Baruch atah Adonai Eloheinu Melech haolam, shehecheyanu, v'kiy'manu, v'higiyanu laz'man hazeh.
Blessed are You, Adonai our God, Sovereign of all, who has kept us alive, sustained us, and brought us to this season.
This is an approximate translation of the Hebrew words, but I like to think of it as a sort of affirmation of being in the right place at the right time with the right people. Thank you, God, for bringing us to this moment. This is also how I tend to think of deja vu, by the way – a confirmation of being in the right moment.
The Torah reading this week is Mishpatim, from Exodus, and it is placed just after Moses has received the ten commandments on Mt Sinai. Talk about being in the right place at the right time!
When I first signed up for this dvar Torah, I wanted to talk about something scholarly, like theories of biblical authorship as they apply to this parsha… or maybe I could say something about Mt Sinai versus Mt Horeb in Torah, or the nature of covenants in ancient Judea, or the Biblical context of our relationship with God versus our relationship with other humans. Maybe I could try to impress everyone with my academic chops? If I were really on top of things, I could even give a dvar Torah about Mishpatim and modern-day reparations.
This might be a result of being a convert or it might just be about my personality, but I want to be a good member of the Hav. I want to contribute to the community in helpful ways, and I want to be someone who can be counted on to keep the scholastic level high in this community.

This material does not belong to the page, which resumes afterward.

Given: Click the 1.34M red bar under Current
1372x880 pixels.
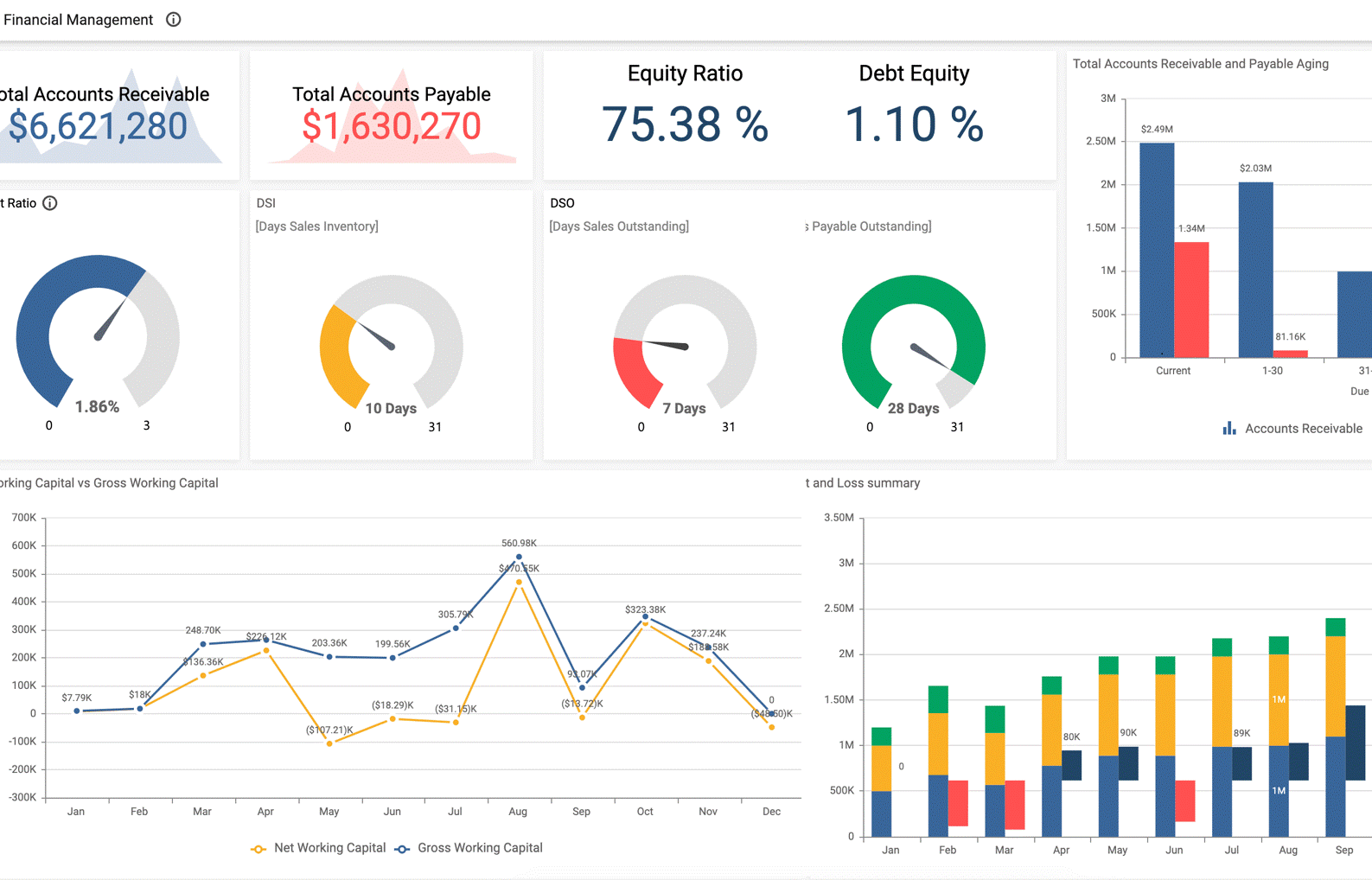Looking at the screenshot, I should tap(1191, 299).
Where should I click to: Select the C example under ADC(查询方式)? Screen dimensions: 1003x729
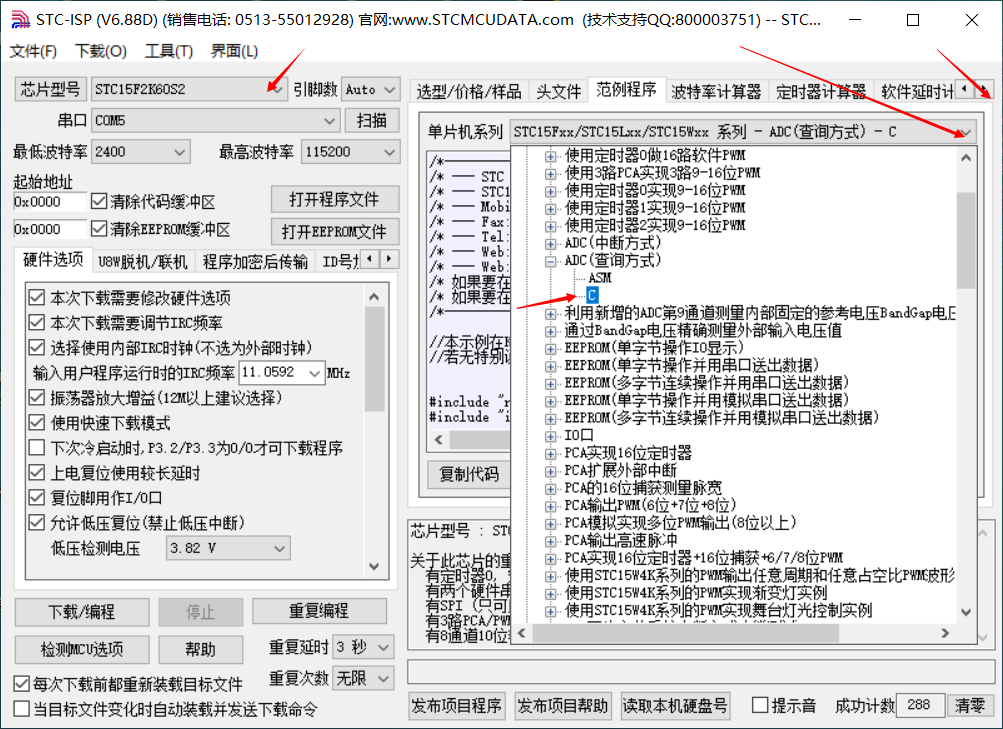coord(590,295)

I don’t want to hold people back, and I don’t want to be a drain on our resources. Havurat Shalom is a very intellectually rigorous and thoughtful community, and I want to fit in.
Ultimately, however, I think the thing I need to talk with everyone about right now is community. Mishpatim is a series of legal strictures and codes and requirements, a long and perhaps random-seeming patchwork of how we humans need to treat each other in the eyes of God in order to maintain our relationships with each other and our covenant with God. It’s an establishment of community norms from a particular moment in Jewish history. A lot of these things are very hard to look at in the modern era – particularly the first part, which is literally about slavery. I wanted to have really thoughtful commentary on the meaning of these verses now, for us, in this moment.

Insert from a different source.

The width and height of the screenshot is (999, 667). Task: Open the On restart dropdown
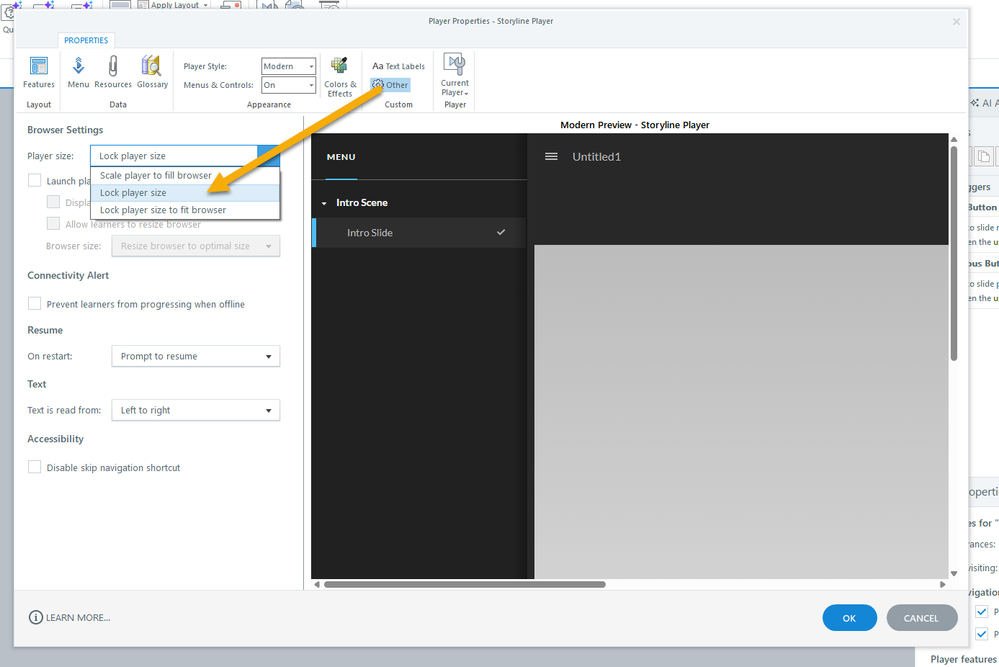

In terms of community and being honest with my community, however, I am here this week, at the end of a really hard week of sleep deprivation and expensive repairs to my home and the first layoff my husband and I have ever experienced, and I am not sure I’m able to bring a high level of academic discourse to you now.
What I can talk about, though, is community in general. What I want to talk with you about, very briefly, is our relationship, together. That, also, is about Mishpatim and how we interact, today.
Mishpatim has a lot about slavery, capital punishment, ox goring, thievery, etc. From a certain point of view, it’s mostly a long list of wrongs people might do to each other and how to punish wrongs done. What I think is interesting, though, is that when I read this portion of Torah, it has a lot of stuff we now avoid even potentially touching. We have built a lot of fences around the issues, here. We, as a community, avoid putting people to death. We don’t punish ox goring because we don’t have oxen in Somerville (so far as I’m aware). I also don’t see anything about how to establish zoom norms in Mishpatim, for that matter.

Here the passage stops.